**WHAT THE EXERCISE ASKS**
Below are records; reproduce exactly the lines from the one that has "Open the GitHub" through the one that has "Task: Click the pull", ends included, and nothing more.

##### GIVEN INFORMATION

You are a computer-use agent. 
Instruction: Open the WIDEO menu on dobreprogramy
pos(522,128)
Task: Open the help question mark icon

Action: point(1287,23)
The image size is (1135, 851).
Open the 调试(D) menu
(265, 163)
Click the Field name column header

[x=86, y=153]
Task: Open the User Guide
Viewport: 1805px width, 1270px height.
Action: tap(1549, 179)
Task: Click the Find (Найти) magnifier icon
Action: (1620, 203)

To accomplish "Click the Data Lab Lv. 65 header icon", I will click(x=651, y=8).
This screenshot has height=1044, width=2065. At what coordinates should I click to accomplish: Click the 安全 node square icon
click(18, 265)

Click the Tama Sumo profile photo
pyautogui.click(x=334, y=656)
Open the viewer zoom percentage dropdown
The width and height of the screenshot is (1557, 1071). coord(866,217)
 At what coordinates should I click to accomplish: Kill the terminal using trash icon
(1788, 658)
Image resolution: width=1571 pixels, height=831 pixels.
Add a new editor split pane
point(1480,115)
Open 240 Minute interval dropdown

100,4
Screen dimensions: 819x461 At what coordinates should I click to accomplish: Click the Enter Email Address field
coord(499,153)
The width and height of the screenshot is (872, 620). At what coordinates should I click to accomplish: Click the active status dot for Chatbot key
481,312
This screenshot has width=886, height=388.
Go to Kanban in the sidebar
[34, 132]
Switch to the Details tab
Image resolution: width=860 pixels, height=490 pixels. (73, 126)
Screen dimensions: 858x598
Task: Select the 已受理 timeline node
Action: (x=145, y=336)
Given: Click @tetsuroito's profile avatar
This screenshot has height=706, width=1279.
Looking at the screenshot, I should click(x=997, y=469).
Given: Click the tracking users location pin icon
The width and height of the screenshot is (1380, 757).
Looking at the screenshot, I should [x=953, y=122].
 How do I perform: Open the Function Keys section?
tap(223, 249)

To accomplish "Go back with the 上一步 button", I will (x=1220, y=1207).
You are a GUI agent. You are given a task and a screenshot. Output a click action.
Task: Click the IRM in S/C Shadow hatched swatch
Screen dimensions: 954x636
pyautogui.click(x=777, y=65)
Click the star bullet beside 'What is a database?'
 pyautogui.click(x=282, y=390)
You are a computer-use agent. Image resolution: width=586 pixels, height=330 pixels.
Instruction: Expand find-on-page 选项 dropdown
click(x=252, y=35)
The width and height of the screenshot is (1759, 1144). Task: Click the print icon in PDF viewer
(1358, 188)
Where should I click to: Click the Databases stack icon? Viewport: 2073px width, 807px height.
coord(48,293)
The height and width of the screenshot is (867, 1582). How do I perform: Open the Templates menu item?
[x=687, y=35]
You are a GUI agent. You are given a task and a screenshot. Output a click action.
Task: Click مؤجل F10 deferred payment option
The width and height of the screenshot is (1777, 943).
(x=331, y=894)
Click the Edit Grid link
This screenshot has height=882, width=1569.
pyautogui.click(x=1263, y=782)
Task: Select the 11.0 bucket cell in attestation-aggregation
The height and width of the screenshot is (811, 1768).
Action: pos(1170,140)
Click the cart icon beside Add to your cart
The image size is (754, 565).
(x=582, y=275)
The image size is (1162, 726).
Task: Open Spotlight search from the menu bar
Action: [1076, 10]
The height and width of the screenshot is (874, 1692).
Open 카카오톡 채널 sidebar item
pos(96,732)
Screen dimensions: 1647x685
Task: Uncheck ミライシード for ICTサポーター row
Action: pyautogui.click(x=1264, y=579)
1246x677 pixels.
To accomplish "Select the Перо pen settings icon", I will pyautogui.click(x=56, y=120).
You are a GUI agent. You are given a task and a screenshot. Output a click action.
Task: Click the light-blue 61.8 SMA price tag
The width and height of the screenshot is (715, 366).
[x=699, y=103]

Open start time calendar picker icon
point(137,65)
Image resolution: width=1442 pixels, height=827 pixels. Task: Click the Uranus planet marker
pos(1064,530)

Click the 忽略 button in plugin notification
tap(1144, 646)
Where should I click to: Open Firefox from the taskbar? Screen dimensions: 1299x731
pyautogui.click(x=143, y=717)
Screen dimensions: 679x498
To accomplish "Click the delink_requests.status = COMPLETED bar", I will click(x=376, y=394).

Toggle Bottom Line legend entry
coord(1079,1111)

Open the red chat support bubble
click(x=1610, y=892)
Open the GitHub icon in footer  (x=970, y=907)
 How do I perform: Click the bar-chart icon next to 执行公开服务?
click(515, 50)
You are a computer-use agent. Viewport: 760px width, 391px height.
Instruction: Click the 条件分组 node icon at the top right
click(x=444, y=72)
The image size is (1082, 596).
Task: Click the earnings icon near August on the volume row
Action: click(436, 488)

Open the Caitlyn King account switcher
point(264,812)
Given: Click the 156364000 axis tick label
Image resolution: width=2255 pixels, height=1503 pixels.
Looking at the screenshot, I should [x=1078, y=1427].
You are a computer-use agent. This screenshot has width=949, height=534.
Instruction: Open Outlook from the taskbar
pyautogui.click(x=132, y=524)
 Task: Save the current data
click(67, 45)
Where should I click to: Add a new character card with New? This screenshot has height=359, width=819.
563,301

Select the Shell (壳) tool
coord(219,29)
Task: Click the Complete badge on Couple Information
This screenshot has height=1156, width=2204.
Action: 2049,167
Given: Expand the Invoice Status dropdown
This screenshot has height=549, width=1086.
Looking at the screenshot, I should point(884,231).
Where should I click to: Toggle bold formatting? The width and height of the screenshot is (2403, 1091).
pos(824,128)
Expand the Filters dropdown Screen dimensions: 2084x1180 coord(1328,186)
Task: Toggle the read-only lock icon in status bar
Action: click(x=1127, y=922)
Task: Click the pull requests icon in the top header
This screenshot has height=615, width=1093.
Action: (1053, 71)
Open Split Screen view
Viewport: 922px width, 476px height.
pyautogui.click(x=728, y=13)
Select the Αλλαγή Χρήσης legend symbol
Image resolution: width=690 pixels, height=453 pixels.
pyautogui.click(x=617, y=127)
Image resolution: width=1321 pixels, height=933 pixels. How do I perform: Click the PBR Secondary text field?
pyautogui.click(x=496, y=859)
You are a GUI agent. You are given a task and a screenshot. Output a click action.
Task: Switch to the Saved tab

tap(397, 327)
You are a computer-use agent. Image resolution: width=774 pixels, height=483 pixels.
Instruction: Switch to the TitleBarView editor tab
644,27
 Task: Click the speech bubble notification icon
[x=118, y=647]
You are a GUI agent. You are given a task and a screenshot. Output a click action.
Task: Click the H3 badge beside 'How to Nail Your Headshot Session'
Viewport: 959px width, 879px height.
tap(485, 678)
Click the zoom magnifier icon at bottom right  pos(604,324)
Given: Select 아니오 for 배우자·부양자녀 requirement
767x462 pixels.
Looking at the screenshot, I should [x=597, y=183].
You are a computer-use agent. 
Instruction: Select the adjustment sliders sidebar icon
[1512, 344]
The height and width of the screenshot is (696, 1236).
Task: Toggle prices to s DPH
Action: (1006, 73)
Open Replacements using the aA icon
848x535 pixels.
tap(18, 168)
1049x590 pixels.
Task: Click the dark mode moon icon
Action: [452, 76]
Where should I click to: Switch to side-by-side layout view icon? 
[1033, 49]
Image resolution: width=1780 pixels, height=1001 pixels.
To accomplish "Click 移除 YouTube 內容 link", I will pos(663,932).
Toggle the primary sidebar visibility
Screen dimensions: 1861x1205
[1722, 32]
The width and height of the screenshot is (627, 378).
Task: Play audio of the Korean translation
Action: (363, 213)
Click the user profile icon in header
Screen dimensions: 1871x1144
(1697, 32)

##########

**RESPONSE TO THE EXERCISE**
Open the GitHub icon in footer  (x=970, y=907)
 How do I perform: Click the bar-chart icon next to 执行公开服务?
click(515, 50)
You are a computer-use agent. Viewport: 760px width, 391px height.
Instruction: Click the 条件分组 node icon at the top right
click(x=444, y=72)
The image size is (1082, 596).
Task: Click the earnings icon near August on the volume row
Action: click(436, 488)

Open the Caitlyn King account switcher
point(264,812)
Given: Click the 156364000 axis tick label
Image resolution: width=2255 pixels, height=1503 pixels.
Looking at the screenshot, I should [x=1078, y=1427].
You are a computer-use agent. This screenshot has width=949, height=534.
Instruction: Open Outlook from the taskbar
pyautogui.click(x=132, y=524)
 Task: Save the current data
click(67, 45)
Where should I click to: Add a new character card with New? This screenshot has height=359, width=819.
563,301

Select the Shell (壳) tool
coord(219,29)
Task: Click the Complete badge on Couple Information
This screenshot has height=1156, width=2204.
Action: 2049,167
Given: Expand the Invoice Status dropdown
This screenshot has height=549, width=1086.
Looking at the screenshot, I should point(884,231).
Where should I click to: Toggle bold formatting? The width and height of the screenshot is (2403, 1091).
pos(824,128)
Expand the Filters dropdown Screen dimensions: 2084x1180 coord(1328,186)
Task: Toggle the read-only lock icon in status bar
Action: click(x=1127, y=922)
Task: Click the pull requests icon in the top header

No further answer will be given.